TASK DETAILS:
Reproduce only the top of the records, down to and including the line containing "Previous (6, 274)".

Items listed in a dataset
━━━━━━━━━━
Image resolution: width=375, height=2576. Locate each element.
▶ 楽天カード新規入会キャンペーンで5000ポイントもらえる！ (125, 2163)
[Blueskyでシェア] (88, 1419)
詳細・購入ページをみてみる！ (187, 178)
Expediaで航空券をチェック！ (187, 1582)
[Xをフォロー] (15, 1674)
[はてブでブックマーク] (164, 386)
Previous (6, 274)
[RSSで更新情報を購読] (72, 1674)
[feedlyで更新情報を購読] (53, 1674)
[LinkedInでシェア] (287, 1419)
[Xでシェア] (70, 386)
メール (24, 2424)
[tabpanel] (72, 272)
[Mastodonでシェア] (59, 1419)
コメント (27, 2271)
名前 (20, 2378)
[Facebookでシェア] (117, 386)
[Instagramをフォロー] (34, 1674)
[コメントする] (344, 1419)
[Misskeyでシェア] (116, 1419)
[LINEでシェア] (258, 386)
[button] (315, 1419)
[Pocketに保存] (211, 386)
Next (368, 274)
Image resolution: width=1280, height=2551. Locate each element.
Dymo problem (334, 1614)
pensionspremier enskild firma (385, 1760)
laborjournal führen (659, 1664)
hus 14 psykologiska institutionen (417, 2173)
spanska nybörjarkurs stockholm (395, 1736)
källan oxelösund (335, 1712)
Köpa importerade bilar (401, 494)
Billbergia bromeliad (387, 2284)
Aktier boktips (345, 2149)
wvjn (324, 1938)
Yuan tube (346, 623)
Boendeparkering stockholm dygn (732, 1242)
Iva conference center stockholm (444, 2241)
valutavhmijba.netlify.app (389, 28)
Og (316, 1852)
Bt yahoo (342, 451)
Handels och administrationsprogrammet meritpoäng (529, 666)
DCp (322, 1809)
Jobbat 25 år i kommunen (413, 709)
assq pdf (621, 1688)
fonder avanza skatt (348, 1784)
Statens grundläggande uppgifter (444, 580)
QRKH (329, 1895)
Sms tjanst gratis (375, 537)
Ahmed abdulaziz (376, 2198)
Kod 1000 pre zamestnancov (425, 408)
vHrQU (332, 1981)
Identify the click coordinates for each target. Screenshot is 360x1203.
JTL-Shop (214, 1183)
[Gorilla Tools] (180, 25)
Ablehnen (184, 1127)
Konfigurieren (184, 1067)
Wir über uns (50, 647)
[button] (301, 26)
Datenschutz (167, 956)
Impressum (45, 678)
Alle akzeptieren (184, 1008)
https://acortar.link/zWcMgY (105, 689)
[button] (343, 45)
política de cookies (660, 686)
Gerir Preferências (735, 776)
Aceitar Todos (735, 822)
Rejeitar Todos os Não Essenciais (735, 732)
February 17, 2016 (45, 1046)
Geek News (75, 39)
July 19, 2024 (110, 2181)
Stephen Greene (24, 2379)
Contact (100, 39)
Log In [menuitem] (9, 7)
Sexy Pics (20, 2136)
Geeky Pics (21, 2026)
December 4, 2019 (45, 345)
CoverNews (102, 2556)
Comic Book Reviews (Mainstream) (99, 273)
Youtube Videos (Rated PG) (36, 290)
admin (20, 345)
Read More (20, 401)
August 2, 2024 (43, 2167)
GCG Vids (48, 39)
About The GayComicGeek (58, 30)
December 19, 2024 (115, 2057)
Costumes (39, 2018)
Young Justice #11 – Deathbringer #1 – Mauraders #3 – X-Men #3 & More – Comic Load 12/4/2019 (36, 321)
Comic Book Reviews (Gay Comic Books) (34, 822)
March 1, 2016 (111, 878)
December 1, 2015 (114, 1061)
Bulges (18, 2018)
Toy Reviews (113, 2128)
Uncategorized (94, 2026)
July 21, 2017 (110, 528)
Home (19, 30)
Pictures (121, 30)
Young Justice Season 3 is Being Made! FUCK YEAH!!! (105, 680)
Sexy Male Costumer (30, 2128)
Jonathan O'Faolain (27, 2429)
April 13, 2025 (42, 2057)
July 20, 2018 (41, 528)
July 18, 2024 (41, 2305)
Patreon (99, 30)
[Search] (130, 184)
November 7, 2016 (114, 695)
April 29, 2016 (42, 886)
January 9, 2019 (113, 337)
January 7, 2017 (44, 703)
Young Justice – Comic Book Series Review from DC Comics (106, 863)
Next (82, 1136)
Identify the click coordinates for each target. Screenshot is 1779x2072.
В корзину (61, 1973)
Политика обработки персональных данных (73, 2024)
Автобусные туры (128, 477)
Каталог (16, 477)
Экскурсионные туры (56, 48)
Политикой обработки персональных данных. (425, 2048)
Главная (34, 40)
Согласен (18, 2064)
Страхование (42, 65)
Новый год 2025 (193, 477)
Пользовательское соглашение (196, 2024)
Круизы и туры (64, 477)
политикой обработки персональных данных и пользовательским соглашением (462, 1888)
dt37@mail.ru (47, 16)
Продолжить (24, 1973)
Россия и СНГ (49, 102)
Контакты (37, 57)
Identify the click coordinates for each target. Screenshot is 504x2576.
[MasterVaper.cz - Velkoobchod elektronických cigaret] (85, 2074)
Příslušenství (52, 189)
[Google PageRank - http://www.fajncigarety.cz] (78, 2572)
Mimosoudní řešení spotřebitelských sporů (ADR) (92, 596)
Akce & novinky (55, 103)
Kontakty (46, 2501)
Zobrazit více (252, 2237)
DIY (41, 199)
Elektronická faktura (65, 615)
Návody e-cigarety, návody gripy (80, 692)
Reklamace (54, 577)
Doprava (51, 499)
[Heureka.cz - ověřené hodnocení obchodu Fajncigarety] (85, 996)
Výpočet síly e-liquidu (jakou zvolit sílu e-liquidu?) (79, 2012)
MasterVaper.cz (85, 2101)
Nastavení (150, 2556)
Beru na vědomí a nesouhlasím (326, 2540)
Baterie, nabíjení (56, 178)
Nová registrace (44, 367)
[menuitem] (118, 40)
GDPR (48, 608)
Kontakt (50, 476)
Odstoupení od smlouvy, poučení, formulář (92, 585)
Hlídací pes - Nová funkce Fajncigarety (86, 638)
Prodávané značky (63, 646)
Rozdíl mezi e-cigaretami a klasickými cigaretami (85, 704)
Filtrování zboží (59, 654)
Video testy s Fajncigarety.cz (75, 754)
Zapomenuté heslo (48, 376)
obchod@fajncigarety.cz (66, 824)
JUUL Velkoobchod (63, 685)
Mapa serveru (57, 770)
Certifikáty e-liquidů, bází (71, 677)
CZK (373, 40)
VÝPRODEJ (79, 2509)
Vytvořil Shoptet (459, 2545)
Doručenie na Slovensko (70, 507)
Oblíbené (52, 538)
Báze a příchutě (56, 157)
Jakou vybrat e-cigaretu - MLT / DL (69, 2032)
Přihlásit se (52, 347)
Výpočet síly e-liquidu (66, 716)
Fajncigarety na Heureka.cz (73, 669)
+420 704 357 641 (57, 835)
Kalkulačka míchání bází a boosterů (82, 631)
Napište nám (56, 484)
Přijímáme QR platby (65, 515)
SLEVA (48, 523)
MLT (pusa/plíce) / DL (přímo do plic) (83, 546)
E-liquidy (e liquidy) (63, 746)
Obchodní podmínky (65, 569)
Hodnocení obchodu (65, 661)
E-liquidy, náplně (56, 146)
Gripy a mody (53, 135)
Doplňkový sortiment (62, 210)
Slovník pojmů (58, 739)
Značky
━━━━━━━━━━
OUTPUT:
Image resolution: width=375, height=2576. Locate each element.
▶ 楽天カード新規入会キャンペーンで5000ポイントもらえる！ (125, 2163)
[Blueskyでシェア] (88, 1419)
詳細・購入ページをみてみる！ (187, 178)
Expediaで航空券をチェック！ (187, 1582)
[Xをフォロー] (15, 1674)
[はてブでブックマーク] (164, 386)
Previous (6, 274)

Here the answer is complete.